Question

a particle of mass 'm' is projected with velocity'v' making an angle of 45 with the horizontal when the particles land on the level ground the magnitude of the change in its momentum will be​

Answer 1

Answer: 0, assuming there's no dissipation.

Explanation:

Since I'm assuming the absence of dissipative forces, the only effective force acting on the particle is the gravitational force due to Earth.

Applying the Principle of conservation of Mechanical Energy, we know that

ΔK= -ΔU, i.e, the loss in potential energy is compensated by an equal increase in kinetic energy and vice versa.

In this case, the particle is launched from the surface of the Earth. When the particle hits the surface of the Earth again, its potential energy remains unchanged ⇒ΔU=0 ⇒ΔK=0, i.e., the kinetic energy of the particle remains unchanged as well. By definition,

$K=\frac{1}{2} mv^2=\frac{1}{2} v(mv)=\frac{pv}{2m}$

As shown in the above equation, the K.E of a particle is directly proportional to the magnitude of its momentum. Since ΔK=0, ∴, Δp=0, i.e., the change in magnitude of momentum is 0.

• **DATASET SECTION**

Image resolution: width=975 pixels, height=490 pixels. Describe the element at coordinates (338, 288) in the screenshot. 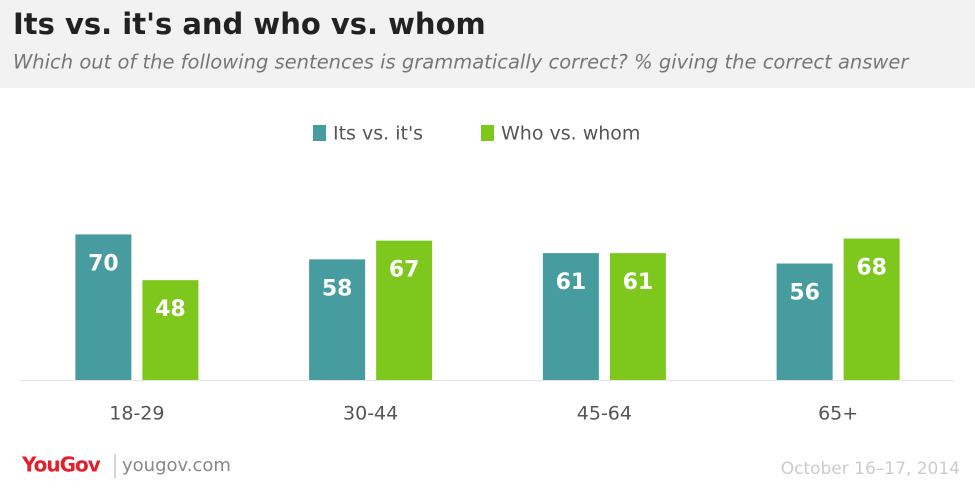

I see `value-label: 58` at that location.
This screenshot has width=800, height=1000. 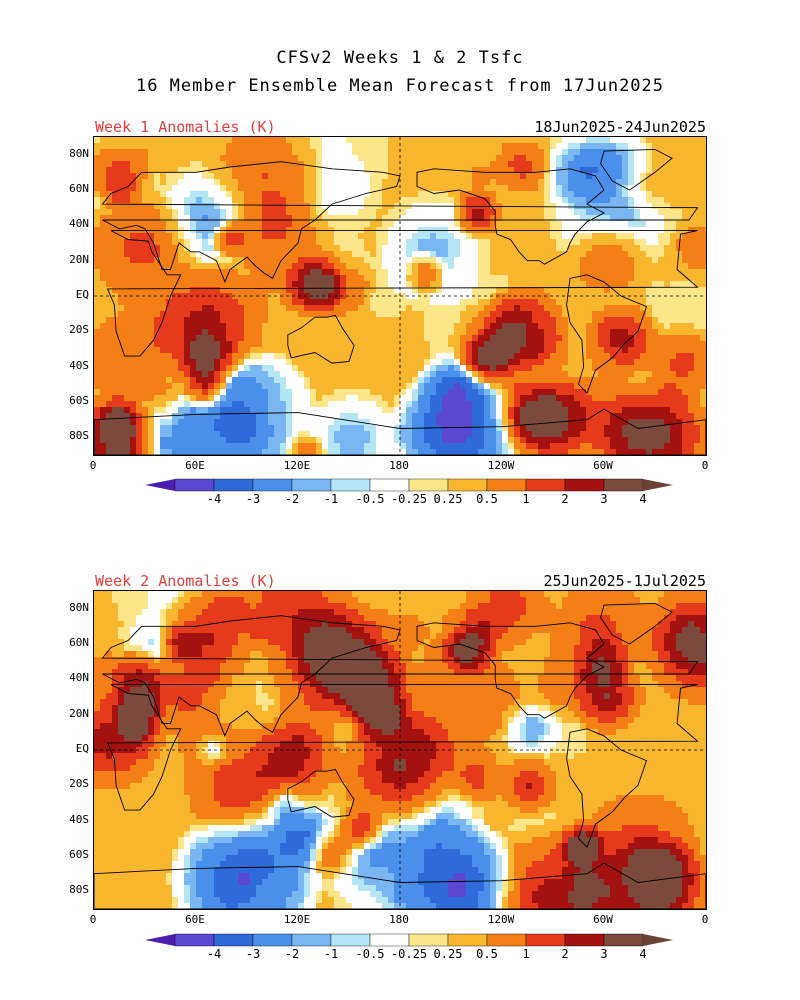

• **WHAT TO DO**
1 – Please list every quantity whose change the projectile momentum thread above concludes is zero.
2 – In the projectile momentum thread, what is the only effective force acting on the particle?

• **SOLUTION LIST**
1 –
- Potential energy (ΔU = 0)
- Kinetic energy (ΔK = 0)
- Magnitude of momentum (Δp = 0)

2 – The gravitational force due to Earth.